■ **Records for processing**
.....
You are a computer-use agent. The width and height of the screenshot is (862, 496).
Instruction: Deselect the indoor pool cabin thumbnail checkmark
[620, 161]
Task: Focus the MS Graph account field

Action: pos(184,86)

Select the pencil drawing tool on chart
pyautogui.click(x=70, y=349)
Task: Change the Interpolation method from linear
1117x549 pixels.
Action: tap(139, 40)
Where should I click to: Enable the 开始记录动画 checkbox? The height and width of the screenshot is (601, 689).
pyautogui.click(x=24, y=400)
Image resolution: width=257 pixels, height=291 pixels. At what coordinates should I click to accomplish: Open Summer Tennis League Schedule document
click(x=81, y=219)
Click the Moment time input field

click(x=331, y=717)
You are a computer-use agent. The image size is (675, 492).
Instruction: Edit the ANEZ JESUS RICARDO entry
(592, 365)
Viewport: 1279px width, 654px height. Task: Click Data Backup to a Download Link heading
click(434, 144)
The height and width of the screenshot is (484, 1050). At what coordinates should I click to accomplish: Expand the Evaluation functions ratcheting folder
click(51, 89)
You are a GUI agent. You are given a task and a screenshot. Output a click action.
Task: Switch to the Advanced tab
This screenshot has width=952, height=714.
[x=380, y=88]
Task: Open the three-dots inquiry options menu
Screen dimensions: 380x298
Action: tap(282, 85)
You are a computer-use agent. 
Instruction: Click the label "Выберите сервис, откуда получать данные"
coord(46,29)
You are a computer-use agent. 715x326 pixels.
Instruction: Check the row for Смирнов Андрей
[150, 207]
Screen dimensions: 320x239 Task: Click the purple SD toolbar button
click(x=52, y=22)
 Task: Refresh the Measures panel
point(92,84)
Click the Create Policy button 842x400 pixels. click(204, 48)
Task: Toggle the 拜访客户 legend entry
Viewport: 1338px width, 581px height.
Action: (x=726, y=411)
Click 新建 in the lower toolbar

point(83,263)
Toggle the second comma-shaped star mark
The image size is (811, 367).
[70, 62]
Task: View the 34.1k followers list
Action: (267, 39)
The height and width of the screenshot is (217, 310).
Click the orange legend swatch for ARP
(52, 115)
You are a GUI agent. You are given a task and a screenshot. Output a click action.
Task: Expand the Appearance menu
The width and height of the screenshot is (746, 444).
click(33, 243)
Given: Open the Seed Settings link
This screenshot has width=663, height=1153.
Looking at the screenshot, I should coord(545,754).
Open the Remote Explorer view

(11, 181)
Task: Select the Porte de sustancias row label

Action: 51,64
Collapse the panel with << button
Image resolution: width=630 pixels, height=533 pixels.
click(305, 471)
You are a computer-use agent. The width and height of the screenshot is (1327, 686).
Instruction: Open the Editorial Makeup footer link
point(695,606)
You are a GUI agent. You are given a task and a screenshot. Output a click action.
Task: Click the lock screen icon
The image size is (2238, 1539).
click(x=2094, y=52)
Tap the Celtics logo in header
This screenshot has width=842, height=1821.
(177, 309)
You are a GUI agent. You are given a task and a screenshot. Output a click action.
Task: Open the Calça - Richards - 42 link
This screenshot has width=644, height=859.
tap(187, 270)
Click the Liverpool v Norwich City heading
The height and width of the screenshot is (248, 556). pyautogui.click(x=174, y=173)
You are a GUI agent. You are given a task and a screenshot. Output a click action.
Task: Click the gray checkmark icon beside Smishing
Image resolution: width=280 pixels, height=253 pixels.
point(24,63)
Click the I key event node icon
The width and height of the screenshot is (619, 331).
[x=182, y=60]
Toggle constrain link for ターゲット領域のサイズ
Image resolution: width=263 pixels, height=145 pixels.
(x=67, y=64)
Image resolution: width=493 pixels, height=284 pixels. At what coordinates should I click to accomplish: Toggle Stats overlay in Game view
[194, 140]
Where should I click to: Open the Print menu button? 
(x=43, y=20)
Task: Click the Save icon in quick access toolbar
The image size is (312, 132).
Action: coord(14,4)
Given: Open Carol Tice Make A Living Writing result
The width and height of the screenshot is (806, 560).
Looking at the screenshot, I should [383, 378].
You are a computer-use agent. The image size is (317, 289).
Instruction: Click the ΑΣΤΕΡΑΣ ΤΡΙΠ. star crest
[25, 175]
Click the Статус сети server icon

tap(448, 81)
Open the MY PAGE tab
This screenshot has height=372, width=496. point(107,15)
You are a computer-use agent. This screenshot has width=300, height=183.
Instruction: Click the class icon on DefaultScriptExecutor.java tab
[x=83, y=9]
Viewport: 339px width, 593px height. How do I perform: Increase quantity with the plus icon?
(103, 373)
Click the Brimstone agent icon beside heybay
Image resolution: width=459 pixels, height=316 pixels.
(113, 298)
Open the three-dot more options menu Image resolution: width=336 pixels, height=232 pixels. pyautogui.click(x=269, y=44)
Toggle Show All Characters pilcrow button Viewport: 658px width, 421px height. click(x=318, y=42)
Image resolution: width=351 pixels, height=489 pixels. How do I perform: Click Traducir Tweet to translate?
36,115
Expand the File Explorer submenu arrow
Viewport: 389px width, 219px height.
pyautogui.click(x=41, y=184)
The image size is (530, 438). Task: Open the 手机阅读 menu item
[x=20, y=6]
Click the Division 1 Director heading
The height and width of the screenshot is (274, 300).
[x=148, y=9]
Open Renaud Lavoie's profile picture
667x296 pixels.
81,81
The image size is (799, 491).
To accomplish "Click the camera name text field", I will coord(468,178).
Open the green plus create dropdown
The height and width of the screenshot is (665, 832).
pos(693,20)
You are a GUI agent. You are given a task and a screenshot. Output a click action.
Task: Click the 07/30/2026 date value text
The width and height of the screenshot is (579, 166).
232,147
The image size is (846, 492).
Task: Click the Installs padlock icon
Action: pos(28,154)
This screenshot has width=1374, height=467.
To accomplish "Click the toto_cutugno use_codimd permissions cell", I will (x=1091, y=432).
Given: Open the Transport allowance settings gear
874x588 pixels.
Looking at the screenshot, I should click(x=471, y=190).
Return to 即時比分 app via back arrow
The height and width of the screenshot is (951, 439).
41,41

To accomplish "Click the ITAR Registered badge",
.....
■ **What needs to be done**
Print every line of the listing exactly.

■ **Output for this exercise**
You are a computer-use agent. The width and height of the screenshot is (862, 496).
Instruction: Deselect the indoor pool cabin thumbnail checkmark
[620, 161]
Task: Focus the MS Graph account field

Action: pos(184,86)

Select the pencil drawing tool on chart
pyautogui.click(x=70, y=349)
Task: Change the Interpolation method from linear
1117x549 pixels.
Action: tap(139, 40)
Where should I click to: Enable the 开始记录动画 checkbox? The height and width of the screenshot is (601, 689).
pyautogui.click(x=24, y=400)
Image resolution: width=257 pixels, height=291 pixels. At what coordinates should I click to accomplish: Open Summer Tennis League Schedule document
click(x=81, y=219)
Click the Moment time input field

click(x=331, y=717)
You are a computer-use agent. The image size is (675, 492).
Instruction: Edit the ANEZ JESUS RICARDO entry
(592, 365)
Viewport: 1279px width, 654px height. Task: Click Data Backup to a Download Link heading
click(434, 144)
The height and width of the screenshot is (484, 1050). At what coordinates should I click to accomplish: Expand the Evaluation functions ratcheting folder
click(51, 89)
You are a GUI agent. You are given a task and a screenshot. Output a click action.
Task: Switch to the Advanced tab
This screenshot has width=952, height=714.
[x=380, y=88]
Task: Open the three-dots inquiry options menu
Screen dimensions: 380x298
Action: tap(282, 85)
You are a computer-use agent. 
Instruction: Click the label "Выберите сервис, откуда получать данные"
coord(46,29)
You are a computer-use agent. 715x326 pixels.
Instruction: Check the row for Смирнов Андрей
[150, 207]
Screen dimensions: 320x239 Task: Click the purple SD toolbar button
click(x=52, y=22)
 Task: Refresh the Measures panel
point(92,84)
Click the Create Policy button 842x400 pixels. click(204, 48)
Task: Toggle the 拜访客户 legend entry
Viewport: 1338px width, 581px height.
Action: (x=726, y=411)
Click 新建 in the lower toolbar

point(83,263)
Toggle the second comma-shaped star mark
The image size is (811, 367).
[70, 62]
Task: View the 34.1k followers list
Action: (267, 39)
The height and width of the screenshot is (217, 310).
Click the orange legend swatch for ARP
(52, 115)
You are a GUI agent. You are given a task and a screenshot. Output a click action.
Task: Expand the Appearance menu
The width and height of the screenshot is (746, 444).
click(33, 243)
Given: Open the Seed Settings link
This screenshot has width=663, height=1153.
Looking at the screenshot, I should coord(545,754).
Open the Remote Explorer view

(11, 181)
Task: Select the Porte de sustancias row label

Action: 51,64
Collapse the panel with << button
Image resolution: width=630 pixels, height=533 pixels.
click(305, 471)
You are a computer-use agent. The width and height of the screenshot is (1327, 686).
Instruction: Open the Editorial Makeup footer link
point(695,606)
You are a GUI agent. You are given a task and a screenshot. Output a click action.
Task: Click the lock screen icon
The image size is (2238, 1539).
click(x=2094, y=52)
Tap the Celtics logo in header
This screenshot has width=842, height=1821.
(177, 309)
You are a GUI agent. You are given a task and a screenshot. Output a click action.
Task: Open the Calça - Richards - 42 link
This screenshot has width=644, height=859.
tap(187, 270)
Click the Liverpool v Norwich City heading
The height and width of the screenshot is (248, 556). pyautogui.click(x=174, y=173)
You are a GUI agent. You are given a task and a screenshot. Output a click action.
Task: Click the gray checkmark icon beside Smishing
Image resolution: width=280 pixels, height=253 pixels.
point(24,63)
Click the I key event node icon
The width and height of the screenshot is (619, 331).
[x=182, y=60]
Toggle constrain link for ターゲット領域のサイズ
Image resolution: width=263 pixels, height=145 pixels.
(x=67, y=64)
Image resolution: width=493 pixels, height=284 pixels. At what coordinates should I click to accomplish: Toggle Stats overlay in Game view
[194, 140]
Where should I click to: Open the Print menu button? 
(x=43, y=20)
Task: Click the Save icon in quick access toolbar
The image size is (312, 132).
Action: coord(14,4)
Given: Open Carol Tice Make A Living Writing result
The width and height of the screenshot is (806, 560).
Looking at the screenshot, I should [383, 378].
You are a computer-use agent. The image size is (317, 289).
Instruction: Click the ΑΣΤΕΡΑΣ ΤΡΙΠ. star crest
[25, 175]
Click the Статус сети server icon

tap(448, 81)
Open the MY PAGE tab
This screenshot has height=372, width=496. point(107,15)
You are a computer-use agent. This screenshot has width=300, height=183.
Instruction: Click the class icon on DefaultScriptExecutor.java tab
[x=83, y=9]
Viewport: 339px width, 593px height. How do I perform: Increase quantity with the plus icon?
(103, 373)
Click the Brimstone agent icon beside heybay
Image resolution: width=459 pixels, height=316 pixels.
(113, 298)
Open the three-dot more options menu Image resolution: width=336 pixels, height=232 pixels. pyautogui.click(x=269, y=44)
Toggle Show All Characters pilcrow button Viewport: 658px width, 421px height. click(x=318, y=42)
Image resolution: width=351 pixels, height=489 pixels. How do I perform: Click Traducir Tweet to translate?
36,115
Expand the File Explorer submenu arrow
Viewport: 389px width, 219px height.
pyautogui.click(x=41, y=184)
The image size is (530, 438). Task: Open the 手机阅读 menu item
[x=20, y=6]
Click the Division 1 Director heading
The height and width of the screenshot is (274, 300).
[x=148, y=9]
Open Renaud Lavoie's profile picture
667x296 pixels.
81,81
The image size is (799, 491).
To accomplish "Click the camera name text field", I will coord(468,178).
Open the green plus create dropdown
The height and width of the screenshot is (665, 832).
pos(693,20)
You are a GUI agent. You are given a task and a screenshot. Output a click action.
Task: Click the 07/30/2026 date value text
The width and height of the screenshot is (579, 166).
232,147
The image size is (846, 492).
Task: Click the Installs padlock icon
Action: pos(28,154)
This screenshot has width=1374, height=467.
To accomplish "Click the toto_cutugno use_codimd permissions cell", I will (x=1091, y=432).
Given: Open the Transport allowance settings gear
874x588 pixels.
Looking at the screenshot, I should click(x=471, y=190).
Return to 即時比分 app via back arrow
The height and width of the screenshot is (951, 439).
41,41

To accomplish "Click the ITAR Registered badge",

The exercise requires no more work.